(DOCUMENT SEGMENT)
★ ★ ★ ★
Notes from the Archive

september 28, 2020

Mudrarakshasa

Image courtesy: Alkazi Theatre Archives

Departing from the tropes of Sanskrit literature−from narratives of legends, love and the supernatural −Mudrarakshasa (The Signet Ring) becomes one of the first classical texts to engage with a semi-historical narrative. Written around the 7th century CE by Visakhadutta, Mudrarakshasa unfolds a political drama, which is part fiction and part history. The play narrates ‘intricate political moves and countermoves’ by the two protagonists, Chanakya, the chief advisor to Chandragupta Maurya and Rakshasa, the minister of the Nandas, plotting to avenge his master’s defeat by seizing the throne from Chandragupta. Chanakya, who is believed to be the author of the early Indian treatise on statecraft, the Arthashastra, aligns himself with Chandragupta Maurya in overthrowing the oppressive Nanda dynasty, thus setting grounds for the emperor’s imperial ambition. Unlike Kalidasa’s Shakuntalam, the inanimate state of the signet ring remains unaltered in Mudrarakshasa: the ‘mudra’ serving as the major object of identity and intervention, manipulating the nexus of political strategies, death plots and state affairs in the play. Mudrarashasa presents its linear narrative pivoting around the signet ring, which introduces a rational manipulation in the play text, contrary to a magical intervention, as in Shakuntala. Through the subtle use of the raudra and vira rasas, the play text creates binaries between vengeance and diplomacy, vices and virtues, materialist pragmatism and fallible humanity.
★ ★ ★ ★
(DATA LINES)
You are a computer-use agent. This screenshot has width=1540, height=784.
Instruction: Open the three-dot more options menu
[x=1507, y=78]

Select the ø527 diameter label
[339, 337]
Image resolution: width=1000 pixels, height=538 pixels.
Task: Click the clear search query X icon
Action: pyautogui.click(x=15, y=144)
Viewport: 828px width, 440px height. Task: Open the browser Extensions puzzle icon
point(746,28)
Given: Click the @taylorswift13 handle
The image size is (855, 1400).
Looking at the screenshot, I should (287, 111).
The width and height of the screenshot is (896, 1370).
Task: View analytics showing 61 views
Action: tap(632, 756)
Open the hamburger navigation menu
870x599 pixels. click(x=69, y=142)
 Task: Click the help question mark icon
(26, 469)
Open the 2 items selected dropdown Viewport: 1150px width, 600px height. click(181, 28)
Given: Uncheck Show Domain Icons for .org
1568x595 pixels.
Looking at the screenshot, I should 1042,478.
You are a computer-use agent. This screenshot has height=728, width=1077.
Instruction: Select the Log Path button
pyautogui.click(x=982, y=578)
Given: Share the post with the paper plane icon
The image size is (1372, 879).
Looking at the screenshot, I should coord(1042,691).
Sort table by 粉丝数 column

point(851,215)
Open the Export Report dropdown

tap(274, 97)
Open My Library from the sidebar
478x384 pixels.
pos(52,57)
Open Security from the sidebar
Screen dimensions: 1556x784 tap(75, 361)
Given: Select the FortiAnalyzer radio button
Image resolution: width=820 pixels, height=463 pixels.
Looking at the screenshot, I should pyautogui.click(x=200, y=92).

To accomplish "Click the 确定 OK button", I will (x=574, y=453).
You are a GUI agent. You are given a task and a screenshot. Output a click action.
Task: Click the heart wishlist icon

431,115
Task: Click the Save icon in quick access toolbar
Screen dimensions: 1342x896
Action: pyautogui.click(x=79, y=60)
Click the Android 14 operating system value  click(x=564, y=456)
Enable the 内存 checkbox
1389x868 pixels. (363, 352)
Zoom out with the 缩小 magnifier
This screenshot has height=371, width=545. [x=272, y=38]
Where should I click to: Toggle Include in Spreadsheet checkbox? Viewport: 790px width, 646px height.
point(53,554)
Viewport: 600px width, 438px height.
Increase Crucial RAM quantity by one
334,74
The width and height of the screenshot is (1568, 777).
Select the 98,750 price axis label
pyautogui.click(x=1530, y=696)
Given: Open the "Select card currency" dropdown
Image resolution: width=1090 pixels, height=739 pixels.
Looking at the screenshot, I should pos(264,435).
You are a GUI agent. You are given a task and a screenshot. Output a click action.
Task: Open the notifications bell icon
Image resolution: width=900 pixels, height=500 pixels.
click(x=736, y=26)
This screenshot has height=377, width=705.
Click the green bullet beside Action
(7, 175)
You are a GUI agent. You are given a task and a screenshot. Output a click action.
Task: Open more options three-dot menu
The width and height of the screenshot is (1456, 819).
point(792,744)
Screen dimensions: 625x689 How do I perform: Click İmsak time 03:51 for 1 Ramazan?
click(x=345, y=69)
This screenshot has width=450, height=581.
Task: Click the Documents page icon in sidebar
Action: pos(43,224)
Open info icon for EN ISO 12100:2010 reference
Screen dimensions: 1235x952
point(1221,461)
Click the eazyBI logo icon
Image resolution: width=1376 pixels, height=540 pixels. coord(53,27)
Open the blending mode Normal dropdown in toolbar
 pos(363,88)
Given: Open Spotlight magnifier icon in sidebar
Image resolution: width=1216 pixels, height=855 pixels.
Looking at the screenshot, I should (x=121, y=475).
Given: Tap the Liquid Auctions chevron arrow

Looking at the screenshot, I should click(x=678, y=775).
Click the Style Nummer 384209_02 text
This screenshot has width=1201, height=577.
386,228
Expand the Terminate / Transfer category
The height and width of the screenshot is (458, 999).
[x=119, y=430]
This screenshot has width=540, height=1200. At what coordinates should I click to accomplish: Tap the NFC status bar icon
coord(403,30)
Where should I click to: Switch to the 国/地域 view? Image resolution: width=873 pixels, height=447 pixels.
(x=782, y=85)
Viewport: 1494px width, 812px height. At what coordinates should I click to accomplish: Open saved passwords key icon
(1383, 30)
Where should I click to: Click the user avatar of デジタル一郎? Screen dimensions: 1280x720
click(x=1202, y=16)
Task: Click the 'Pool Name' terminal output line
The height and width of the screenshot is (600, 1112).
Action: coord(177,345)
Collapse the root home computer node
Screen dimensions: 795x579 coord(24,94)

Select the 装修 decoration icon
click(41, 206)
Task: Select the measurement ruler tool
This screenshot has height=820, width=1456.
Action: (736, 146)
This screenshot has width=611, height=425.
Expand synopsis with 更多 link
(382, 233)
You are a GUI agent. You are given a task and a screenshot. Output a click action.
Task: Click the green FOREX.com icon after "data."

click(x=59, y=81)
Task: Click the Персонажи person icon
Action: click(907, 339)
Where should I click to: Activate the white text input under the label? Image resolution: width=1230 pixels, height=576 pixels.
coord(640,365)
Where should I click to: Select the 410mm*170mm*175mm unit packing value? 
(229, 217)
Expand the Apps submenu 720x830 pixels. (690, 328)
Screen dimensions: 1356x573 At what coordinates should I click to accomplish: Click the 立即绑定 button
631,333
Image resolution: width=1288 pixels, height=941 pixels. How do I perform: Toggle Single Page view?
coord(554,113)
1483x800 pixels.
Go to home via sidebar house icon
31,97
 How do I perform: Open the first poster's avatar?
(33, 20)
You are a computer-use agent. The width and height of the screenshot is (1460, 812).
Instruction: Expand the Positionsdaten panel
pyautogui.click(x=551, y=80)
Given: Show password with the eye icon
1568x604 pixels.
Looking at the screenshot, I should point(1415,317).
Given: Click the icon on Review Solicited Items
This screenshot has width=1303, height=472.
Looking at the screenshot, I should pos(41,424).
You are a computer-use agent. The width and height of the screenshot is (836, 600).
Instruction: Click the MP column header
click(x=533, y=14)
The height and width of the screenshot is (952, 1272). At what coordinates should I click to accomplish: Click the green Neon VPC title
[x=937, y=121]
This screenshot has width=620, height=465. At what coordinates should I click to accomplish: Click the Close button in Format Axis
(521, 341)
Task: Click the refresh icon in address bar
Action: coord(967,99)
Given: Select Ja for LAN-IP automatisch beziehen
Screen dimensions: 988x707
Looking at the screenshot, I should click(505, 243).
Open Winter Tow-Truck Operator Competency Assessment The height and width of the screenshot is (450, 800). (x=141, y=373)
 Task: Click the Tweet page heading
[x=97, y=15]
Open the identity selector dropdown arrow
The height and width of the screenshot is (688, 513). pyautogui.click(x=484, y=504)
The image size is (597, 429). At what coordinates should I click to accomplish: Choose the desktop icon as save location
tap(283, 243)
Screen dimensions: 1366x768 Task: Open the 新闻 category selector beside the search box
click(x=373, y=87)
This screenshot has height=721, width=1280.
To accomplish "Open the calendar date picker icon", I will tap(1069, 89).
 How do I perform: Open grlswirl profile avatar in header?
★ ★ ★ ★
Pick up the archive note on Mudrarakshasa where it ends and write the next paragraph.

Excerpt from the play: Act III

Chanakya: “Vrishala! Authors of works on Politics speak of three forms of government in this world, that conducted by the king, i.e. autocratic, that conducted by the minister i.e. ministerial and that conducted by them both i.e. joint. Of these yours is the ministerial government. What have you to do with inquiring into the reason of a thing? It is we who mind it.” The king is offended. He turns away his face. 

Image: Manohar Singh as Chanakya in Mudrarakshasa, part of Kaho Katha Khajuraho, directed by Amal Allana, Theatre and Television Associates, 2000.